Tam üzerime bir şeyler giyinmiş, makyajımı yapmış çıkacakken, o sıralarda last.fm'den tanıdığım birii, benim o sırada bloguma yazdığım yerin dibinden inciler serisi yazılarımı takip etmiş olacak ki, sağolsun o halime uygun bir şarkı yollamak istemiş. Ben de çıkmadan indirip dinleyeyim dedim; keşke demeseymişim.

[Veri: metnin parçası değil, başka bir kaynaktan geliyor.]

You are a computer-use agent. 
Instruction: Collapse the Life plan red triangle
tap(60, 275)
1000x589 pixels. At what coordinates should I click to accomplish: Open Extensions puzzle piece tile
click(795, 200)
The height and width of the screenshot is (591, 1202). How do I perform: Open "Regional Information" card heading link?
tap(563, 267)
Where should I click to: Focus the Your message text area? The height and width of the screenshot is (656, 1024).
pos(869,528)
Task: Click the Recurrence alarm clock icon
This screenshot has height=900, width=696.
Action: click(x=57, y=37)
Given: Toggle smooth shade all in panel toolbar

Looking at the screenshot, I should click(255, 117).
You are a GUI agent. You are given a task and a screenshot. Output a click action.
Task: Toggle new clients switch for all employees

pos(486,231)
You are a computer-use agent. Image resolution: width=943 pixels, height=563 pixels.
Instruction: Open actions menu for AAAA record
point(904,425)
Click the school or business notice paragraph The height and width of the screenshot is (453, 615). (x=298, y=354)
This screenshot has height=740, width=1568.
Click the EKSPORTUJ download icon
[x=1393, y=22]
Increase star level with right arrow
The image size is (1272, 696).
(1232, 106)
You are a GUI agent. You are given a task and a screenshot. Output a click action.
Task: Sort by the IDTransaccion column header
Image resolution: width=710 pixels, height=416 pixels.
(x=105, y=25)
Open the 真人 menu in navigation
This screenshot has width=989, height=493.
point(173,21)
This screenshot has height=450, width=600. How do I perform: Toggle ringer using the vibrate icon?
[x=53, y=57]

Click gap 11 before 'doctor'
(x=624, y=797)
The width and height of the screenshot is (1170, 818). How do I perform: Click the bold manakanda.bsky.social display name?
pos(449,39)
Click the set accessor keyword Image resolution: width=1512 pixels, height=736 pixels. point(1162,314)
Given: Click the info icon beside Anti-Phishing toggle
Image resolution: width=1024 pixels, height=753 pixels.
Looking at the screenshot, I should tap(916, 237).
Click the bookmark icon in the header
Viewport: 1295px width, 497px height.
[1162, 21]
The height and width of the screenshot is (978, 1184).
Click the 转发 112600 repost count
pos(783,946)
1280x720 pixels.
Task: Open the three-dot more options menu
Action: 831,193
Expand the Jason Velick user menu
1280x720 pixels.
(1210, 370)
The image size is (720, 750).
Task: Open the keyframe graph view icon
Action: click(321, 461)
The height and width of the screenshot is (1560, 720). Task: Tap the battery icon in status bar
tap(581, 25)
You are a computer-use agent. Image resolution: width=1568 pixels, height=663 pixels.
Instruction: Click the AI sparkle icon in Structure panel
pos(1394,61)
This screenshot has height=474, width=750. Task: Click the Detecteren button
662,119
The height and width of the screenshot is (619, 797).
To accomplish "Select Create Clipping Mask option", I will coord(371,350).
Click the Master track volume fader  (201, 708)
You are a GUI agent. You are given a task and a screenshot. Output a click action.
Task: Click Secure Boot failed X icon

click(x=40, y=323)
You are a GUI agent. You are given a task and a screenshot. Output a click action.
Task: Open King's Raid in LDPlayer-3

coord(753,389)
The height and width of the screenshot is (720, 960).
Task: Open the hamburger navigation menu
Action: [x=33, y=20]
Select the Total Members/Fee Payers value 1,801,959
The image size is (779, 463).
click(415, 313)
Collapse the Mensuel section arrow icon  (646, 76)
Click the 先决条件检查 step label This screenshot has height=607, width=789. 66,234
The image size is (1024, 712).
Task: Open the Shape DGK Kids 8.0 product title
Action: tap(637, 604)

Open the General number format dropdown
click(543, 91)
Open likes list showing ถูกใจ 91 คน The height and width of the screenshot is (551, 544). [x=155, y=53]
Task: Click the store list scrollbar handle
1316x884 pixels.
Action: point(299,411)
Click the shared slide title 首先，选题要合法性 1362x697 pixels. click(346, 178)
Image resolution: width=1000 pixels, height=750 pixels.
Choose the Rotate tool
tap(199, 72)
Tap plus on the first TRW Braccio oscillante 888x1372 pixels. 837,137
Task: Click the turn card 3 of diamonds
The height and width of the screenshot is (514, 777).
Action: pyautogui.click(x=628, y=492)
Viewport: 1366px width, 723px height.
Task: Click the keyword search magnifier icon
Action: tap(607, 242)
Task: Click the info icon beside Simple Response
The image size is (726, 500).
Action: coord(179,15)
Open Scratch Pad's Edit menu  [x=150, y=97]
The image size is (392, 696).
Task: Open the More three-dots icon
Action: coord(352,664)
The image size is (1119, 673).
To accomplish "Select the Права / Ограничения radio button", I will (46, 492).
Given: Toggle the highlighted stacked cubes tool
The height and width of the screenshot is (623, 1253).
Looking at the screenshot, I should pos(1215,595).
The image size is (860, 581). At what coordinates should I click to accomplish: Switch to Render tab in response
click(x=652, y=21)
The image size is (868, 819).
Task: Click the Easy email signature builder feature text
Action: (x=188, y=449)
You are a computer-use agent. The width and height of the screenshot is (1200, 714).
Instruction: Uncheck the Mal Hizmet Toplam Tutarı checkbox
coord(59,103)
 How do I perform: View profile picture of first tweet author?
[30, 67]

Şarkıyı başından sonuna ilk kez dinlediğimde o birkaç dakikada geçirdiğim dönüşümü anlatsam, Kafka'ya Dönüşüm 2 adında başka bir kitap yazdırırım ondan korkuyorum. İroninin en büyüğünü sözleri ve adının birbiriyle olan uyumsuzluğuyla yaratan bu şarkı öyle bir şarkıdır ki, beni oturduğum yerden alıp, daha fazla inemeyeceğimi düşündüğüm yerin dibinden alıp dünyanın merkezine götürmüştü o zaman. Şimdi bunu abarttığımı düşünüyorsanız çok feci yanılıyorsunuz. Daha ilk andan içimde kendi özerk cumhuriyetini kuran bu şarkı, sözleriyle kendi marşını ve yönetim şeklini belirledi sağolsun. Bir gitmeden dinleyeyim dediğim o şarkıyı o Aralık öğleden sonrası akşama doğrusunda 20 küsür kez dinledim üstüste. Telefonları açmadım, insanları paniğe sürükledim. Açsam daha çok panik olcaklardı biliyordum ama.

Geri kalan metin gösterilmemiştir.